Tuesday, April 3, 2012

Clifford Clark “Skip” Workman... R.I.P.

OFF THE WIRE
agingrebel .com
Condolences to the Workman family, as well as brothers and friends.

Clifford Clark “Skip” Workman
Clifford Clark “Skip” Workman died Saturday in New Harbor, Maine. He was one of the last of the original Oakland Hells Angels and his life was interesting and fully realized.
Skip Workman joined the club while he was still in the Navy. After a nasty motorcycle accident in 1957, Sonny Barger rebuilt his bike for him. Before assaulting a policeman became a felony in California, Workman was famous for punching out cops. “Skip loved hitting cops,” Barger recalled in his memoir Hell’s Angel.
The novelist Ken Kesey introduced Workman to LSD in 1964 when that drug was still legal to possess and consume.
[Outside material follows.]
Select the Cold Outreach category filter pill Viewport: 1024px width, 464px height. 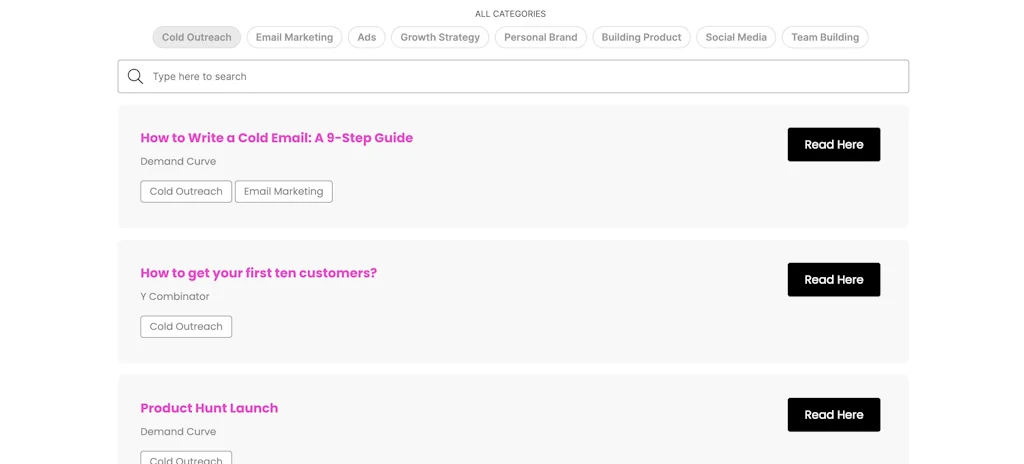[196, 37]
He has been reported to have had the same acid vision time after time, of a fire breathing dragon in front of American flags. “The dragon was keeping time with the music, “ he said, “and sometimes the dragon would be blowing the bugle and the notes would come out of the bugle.”
He appeared in the movie Hells Angels ’69, which the studio American International decided to produce instead of Easy Rider. And his double wedding at Bass Lake in 1970, with club brother Edward James “The Deacon” Proudfoot, was covered by the Los Angeles Times in a feature titled “Hells Angels – Homes, Wives and Paychecks.”
Skip Workman may be best known for confronting Hunter S. Thompson on television after the publication of Hell’s Angels. (See video below.) He characterized the book as “60 percent cheap trash.”
And, all of this only hints at the man Skip Workman was. He moved back to New England in the 1970s. He left the Hells Angels Motorcycle Club in 1981 after what he called “a severe case of spinal stenosis” kept him from riding. He spent most of the last 30 years in his home town of New Harbor and he devoted much of his energy to helping “Disabled American Vets who are being screwed by our government.
Skip Workman was born April 20, 1938. He was 73. He is survived by his widow, Shelly Workman and three sons Robert “Bobby” Boutelle, Jesse Workman and Gary Workman. Funeral services, which are incomplete at this writing, will be arranged by the Strong-Hancock Funeral Home in Damariscotta, Maine.
Clifford Clark “Skip” Workman made the world richer and better.